Ex-Chamberlain basketball coach honored
Gym named for longtime coach, former player Doug Aplin
TAMPA — Doug Aplin’s special night did not quite end in storybook fashion with Chamberlain’s boys basketball team losing to Class 6A, District 9 rival Jefferson following a ceremony naming the school’s gym in his honor.
Aplin, who coached the Chiefs to 512 wins from 1978-2009. His 31 seasons at Chamberlain included state final four berths in 1989, 1990 and 1996. Aplin also was a 1,000-point scorer for Chamberlain, where he graduated in 1972 before playing at the University of South Florida.
The Charles “Doug” Aplin Gymnasium was christened Nov. 22 with many former players, coaches and administrators — not to mention supportive family and friends — in the crowd. The ceremony left Aplin visibly shaken.
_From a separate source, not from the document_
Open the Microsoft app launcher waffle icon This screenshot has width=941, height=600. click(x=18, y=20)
“Obviously I’m extremely honored,” he said. “I can’t think of any bigger honor that a coach can receive.”
Aplin received a bit of sympathy from former rival Eric Hayes, a 1993 Tampa Catholic graduate who coached the Dragons to a 67-65 win that night.
“I hate to be the one to spoil his night, but at the same time I think he understands,” Hayes said.
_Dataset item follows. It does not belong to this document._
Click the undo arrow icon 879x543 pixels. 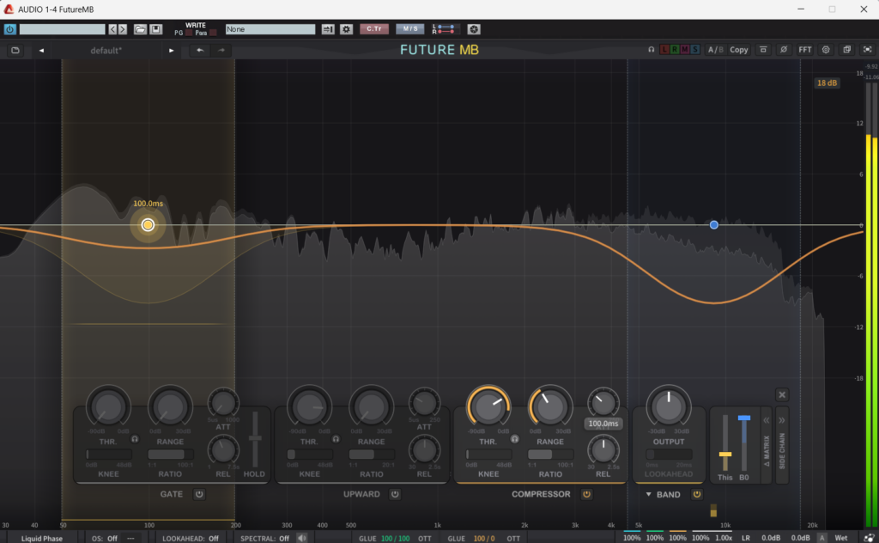200,50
Current coach Christopher Snyder, who considers the man he replaced as a mentor, said, “I knew this program had had success, but I didn’t want to follow a legend. I’m g lad it’s me that gets to be the one here tonight, because I followed the legend and I’m still here.”
Aside from his playing prowess and coaching acumen, Aplin is regarded as somewhat of a hero for saving the life of Chamberlain basketball player Kenneth Brooks six years ago. Aplin used CPR to revive the 17-year-old who collapsed and stopped breathing during a practice.
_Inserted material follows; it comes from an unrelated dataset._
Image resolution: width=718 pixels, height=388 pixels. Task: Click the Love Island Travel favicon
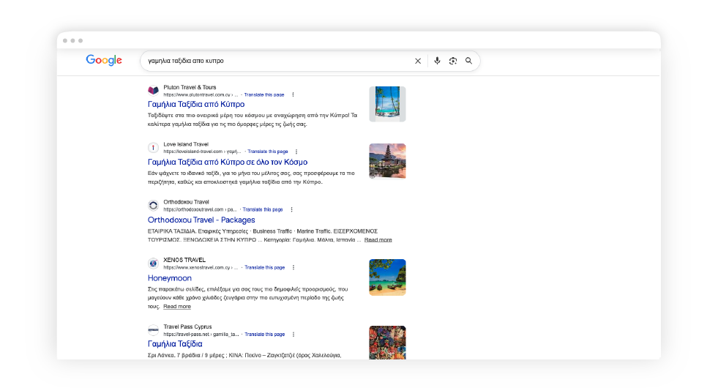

Among those in attendance for the ceremony were Chamberlain coaching legends Billy Turner (former longtime football coach) and Bobby Diez (current softball coach). Longtime rival Joe Fenlon, who coaches Tampa Prep, and former player Jesse Salters, who led the 1990 Chiefs to a state final, also showed up.
Aplin, who also coached flag football in his later years at Chamberlain, said he never spent a bad day on the job and would not have preferred to coach anywhere else.
“As a 24-year-old kid they gave me the job and they couldn’t get rid of me for 31 years,” he said. “It’s a great school. It’s home away from home.”